AA: In my ongoing series of anthropomorphised rocks, I have explored the anxieties and emotions we experience as individuals. These are moments of stress, joy, or self-reflection that while experienced in moments of isolation, are broadly relatable, and can be understood and engaged with as shared, communal experiences. Having their genesis in the beginnings of the pandemic, in a time of separation and isolation, these rocky sentinels reflected an introspective societal concern. While not necessarily adhering directly with the unfolding story of borders and quarantine, this most recent iteration focuses on new beginnings and reunions. In my 2022 series each rock greets or reflects on someone or something that they are reacquainting themselves with after a period of departure. I like to imagine the rocks have existed for a very long time, and we are only just discovering them. In addition to this, they have been waiting for us and are pleased to see us.

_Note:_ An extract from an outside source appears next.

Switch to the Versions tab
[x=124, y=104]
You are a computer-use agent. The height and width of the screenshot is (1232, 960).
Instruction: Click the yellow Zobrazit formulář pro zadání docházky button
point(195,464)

Would you say that your painting themes or art projects have been around particular topics throughout your career so far or do you keep challenging yourself with your concepts for your upcoming artworks?
AA: I definitely have a few through lines in my practice that have been prominent over the past 10 years, but I also feel those themes are organic and change and develop as I explore new areas. Often I speak to the projection of criminality or monstrosity on benign bodies to justify the unjust seizure and possession of land, labour and resources, and more recently; bodies. I also look at the difference between the perception of an identity from the outside and compare it to the reality of a lived experience, and how this tension often leads to conflict.
Would you say as an artist that your art practice is open to interpretations to your audience or do you try to have a more straightforward direction or position about what you create? Or it is something in the middle?
AA: Although I have very specific reasons and motivations when I make work, I prefer a bit of ambiguity. I don’t want to be didactic or hit someone over the head with what I am trying to say, and I really like what other interpretations people bring to the work. That’s not to say one approach is better than the other, but that is how I want to do it in my own practice.
Taking into account that your artistry incites an interdisciplinary method, do you usually come up with a particular concept or narrative in the very beginning of your artistic process or do specific artworks have been created by random experiments in your studio?
AA: Having that interdisciplinary approach I usually come up with concepts that then get developed into a material outcome. Often a work starts with a title or a piece of writing, and then I figure out what I think is the best was to communicate that idea visually.
What would be the best way to exhibit your work?
AA: Haha like most artists I like to see my work on museum walls, but really there’s no best way to exhibit my work – as long as it’s accessible.
Can you mention any artists you, lately or generally, take inspiration from?
AA: I was once told we should be audience as much or more than we are artists, so I get inspiration from all sorts of other artists. My favourite artist is Richard Bell, my favourite work is ‘Other’ by Tracey Moffatt, my favourite painter is Jenny Saville, and my most recent inspiration is the Australian landscape painter Mary Tonkin. I saw her work in person for the first time only recently and was blown away by her colours, mark making, compositions and scale.
What about the place where you work? What’s your studio space look like?
AA: I work on the second story of an office building that is scheduled for demolition at the end of 2023. It has floor to ceiling windows, and I can make a mess because I know it is going to be knocked over.
Which are your plans for the near future?
AA: I will continue to live and work in Sydney, but next year I plan to relocate to Bangkok with my partner Amrita Hepi. She and I will live between Thailand and Australia where we will both develop and produce projects in Australia and throughout Asia.